## Try it
Each line of the entries that mentions the string "will" needs to be reported.

=== Begin Enclosure ===

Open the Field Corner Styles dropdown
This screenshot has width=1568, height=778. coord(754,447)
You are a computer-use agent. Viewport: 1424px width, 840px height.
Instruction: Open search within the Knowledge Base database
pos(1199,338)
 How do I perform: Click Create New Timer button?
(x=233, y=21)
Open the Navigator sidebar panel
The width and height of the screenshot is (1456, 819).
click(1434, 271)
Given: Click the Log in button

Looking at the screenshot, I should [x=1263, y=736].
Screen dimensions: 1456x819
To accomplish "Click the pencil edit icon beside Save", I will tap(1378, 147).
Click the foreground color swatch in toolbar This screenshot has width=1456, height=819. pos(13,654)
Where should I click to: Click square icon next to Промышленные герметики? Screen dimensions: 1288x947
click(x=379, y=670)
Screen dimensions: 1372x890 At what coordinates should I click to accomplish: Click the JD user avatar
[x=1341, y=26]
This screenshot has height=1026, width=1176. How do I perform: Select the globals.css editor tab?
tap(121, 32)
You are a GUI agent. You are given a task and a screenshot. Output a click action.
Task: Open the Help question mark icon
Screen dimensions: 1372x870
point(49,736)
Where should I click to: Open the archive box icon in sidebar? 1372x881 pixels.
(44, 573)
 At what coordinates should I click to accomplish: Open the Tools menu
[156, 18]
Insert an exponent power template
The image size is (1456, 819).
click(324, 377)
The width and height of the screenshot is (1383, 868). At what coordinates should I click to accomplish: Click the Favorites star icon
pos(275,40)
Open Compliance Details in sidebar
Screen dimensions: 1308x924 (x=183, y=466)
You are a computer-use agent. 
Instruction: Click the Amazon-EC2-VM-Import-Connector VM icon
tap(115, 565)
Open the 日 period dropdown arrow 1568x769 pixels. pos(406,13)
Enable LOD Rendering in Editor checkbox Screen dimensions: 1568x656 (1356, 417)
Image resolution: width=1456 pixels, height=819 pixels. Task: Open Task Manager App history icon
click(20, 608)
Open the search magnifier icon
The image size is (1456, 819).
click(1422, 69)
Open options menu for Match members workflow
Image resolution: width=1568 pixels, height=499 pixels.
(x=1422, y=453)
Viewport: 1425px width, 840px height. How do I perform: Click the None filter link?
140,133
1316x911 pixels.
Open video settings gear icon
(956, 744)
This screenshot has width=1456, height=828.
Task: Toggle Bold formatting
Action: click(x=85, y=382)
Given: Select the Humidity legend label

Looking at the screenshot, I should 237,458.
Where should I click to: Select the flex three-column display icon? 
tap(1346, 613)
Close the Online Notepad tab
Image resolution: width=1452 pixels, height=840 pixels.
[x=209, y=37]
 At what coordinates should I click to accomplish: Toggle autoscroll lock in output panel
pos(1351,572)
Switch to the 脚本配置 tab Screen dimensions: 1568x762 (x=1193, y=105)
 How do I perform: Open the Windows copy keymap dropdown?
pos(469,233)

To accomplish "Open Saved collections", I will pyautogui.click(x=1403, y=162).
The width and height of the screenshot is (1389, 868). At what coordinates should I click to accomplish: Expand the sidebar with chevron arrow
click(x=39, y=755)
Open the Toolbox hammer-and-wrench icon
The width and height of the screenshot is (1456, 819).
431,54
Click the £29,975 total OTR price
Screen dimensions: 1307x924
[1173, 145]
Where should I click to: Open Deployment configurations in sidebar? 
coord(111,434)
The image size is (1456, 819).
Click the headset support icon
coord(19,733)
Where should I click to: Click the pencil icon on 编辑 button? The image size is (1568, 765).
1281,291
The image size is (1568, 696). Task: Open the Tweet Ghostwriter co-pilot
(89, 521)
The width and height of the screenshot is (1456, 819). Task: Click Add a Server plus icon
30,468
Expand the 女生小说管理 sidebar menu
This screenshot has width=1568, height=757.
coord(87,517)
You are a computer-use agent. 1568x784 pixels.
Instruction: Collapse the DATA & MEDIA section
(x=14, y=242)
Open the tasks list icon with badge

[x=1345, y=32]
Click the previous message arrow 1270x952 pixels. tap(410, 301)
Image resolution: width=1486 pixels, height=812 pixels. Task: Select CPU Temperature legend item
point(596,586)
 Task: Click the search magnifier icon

=== End Enclosure ===

## Your solution
To accomplish "Click the pencil edit icon beside Save", I will tap(1378, 147).
To accomplish "Open Saved collections", I will pyautogui.click(x=1403, y=162).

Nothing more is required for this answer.